I am not a crypto expert, but I wrote encrypt/decrypt methods. I don't know what I am doing wrong here. The encryptKey method returns the variable text length every time for the same string, which is may be due to RSA_PKCS1_PADDING which I am using, but for same string of text, the decryptKey function fails if the encrypted text length is below some threshold.
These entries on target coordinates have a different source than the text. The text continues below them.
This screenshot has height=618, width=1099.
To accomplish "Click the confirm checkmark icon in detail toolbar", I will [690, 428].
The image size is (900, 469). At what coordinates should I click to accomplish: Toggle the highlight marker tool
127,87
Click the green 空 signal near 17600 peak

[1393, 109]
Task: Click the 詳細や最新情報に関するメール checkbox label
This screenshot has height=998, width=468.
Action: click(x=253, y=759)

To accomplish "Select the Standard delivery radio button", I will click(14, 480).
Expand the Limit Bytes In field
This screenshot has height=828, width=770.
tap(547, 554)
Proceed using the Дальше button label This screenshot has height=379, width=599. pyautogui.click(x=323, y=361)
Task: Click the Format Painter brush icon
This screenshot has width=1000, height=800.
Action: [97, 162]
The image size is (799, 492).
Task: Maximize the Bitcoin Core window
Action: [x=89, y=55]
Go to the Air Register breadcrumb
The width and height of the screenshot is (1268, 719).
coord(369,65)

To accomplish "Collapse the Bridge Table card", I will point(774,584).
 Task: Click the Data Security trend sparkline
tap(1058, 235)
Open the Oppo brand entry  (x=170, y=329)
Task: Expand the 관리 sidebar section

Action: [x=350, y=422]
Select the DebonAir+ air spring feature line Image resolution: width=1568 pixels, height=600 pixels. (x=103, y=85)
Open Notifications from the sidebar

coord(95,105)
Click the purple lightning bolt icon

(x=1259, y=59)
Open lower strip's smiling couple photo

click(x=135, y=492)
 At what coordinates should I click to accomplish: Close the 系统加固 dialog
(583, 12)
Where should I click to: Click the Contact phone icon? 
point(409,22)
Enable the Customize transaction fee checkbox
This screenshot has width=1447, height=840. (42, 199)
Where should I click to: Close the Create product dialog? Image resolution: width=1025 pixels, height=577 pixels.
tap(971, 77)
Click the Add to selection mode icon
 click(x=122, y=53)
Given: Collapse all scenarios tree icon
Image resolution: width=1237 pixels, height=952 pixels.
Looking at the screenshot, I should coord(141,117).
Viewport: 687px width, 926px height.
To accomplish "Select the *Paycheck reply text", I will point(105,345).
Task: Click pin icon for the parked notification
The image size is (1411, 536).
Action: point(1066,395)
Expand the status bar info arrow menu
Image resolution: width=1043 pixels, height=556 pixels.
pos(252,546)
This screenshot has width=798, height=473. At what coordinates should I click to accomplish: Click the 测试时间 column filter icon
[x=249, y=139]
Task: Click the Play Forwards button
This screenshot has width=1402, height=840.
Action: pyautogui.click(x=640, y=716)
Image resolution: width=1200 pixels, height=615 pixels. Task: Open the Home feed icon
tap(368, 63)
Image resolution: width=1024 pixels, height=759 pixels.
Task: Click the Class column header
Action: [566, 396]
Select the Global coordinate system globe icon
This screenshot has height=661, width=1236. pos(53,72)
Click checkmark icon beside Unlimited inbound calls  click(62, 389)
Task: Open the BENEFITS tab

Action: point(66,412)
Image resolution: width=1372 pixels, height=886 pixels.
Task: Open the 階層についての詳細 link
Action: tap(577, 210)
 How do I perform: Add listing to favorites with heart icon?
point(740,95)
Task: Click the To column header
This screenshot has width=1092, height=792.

//----------------------Encryption -----------------------
int Asymmetric::encryptKey(unsigned char *data, int data_len, unsigned char *encrypted)
{
    RSA * rsa = createRSA(1); // Loads the public key
    int result = RSA_public_encrypt(data_len,data,encrypted,rsa,padding);
    return result;
}
//-----------------------Decryption -----------------------
int Asymmetric::decryptKey(unsigned char * enc_data,int data_len, unsigned char *decrypted)
{
    RSA * rsa = createRSA(0); // Loads the private key
    int  result = RSA_private_decrypt(data_len,enc_data,decrypted,rsa,padding);
    return result;
}

How i can overcome this situation?

Edit :
This code does not work

char *myData = "Sample Text";
unsigned char *encrypt = (unsigned char*)malloc(RSA_size(rsaPub));
int result = RSA_public_encrypt(RSA_size(rsaPub)-11 ,(unsigned char*)myData,encrypt,rsaPub,padding);
fprintf(stderr, "\nEnc Size: %d \n", strlen((const char*)encrypt));

Answer 1

If you perform padding, cipher text should have fixed size equal to RSA public key modulus. If you get different size every time, then there is something with your program.

When you perform encryption data must be less than RSA_size(rsa) - 11 and encrypted must point to RSA_size(rsa) bytes of memory.

strlen(const char * str) computes length of null-terminated string. encrypt is not the string and is not null terminated, so using strlen is not valid here. Luckily for you PKCS#1 padding contains zero bytes, so you don't get segmentation fault.

On the other hand myData is a null terminated string. However, you use RSA_size(rsaPub) - 11 as its length, which will result in occasional segmentation faults.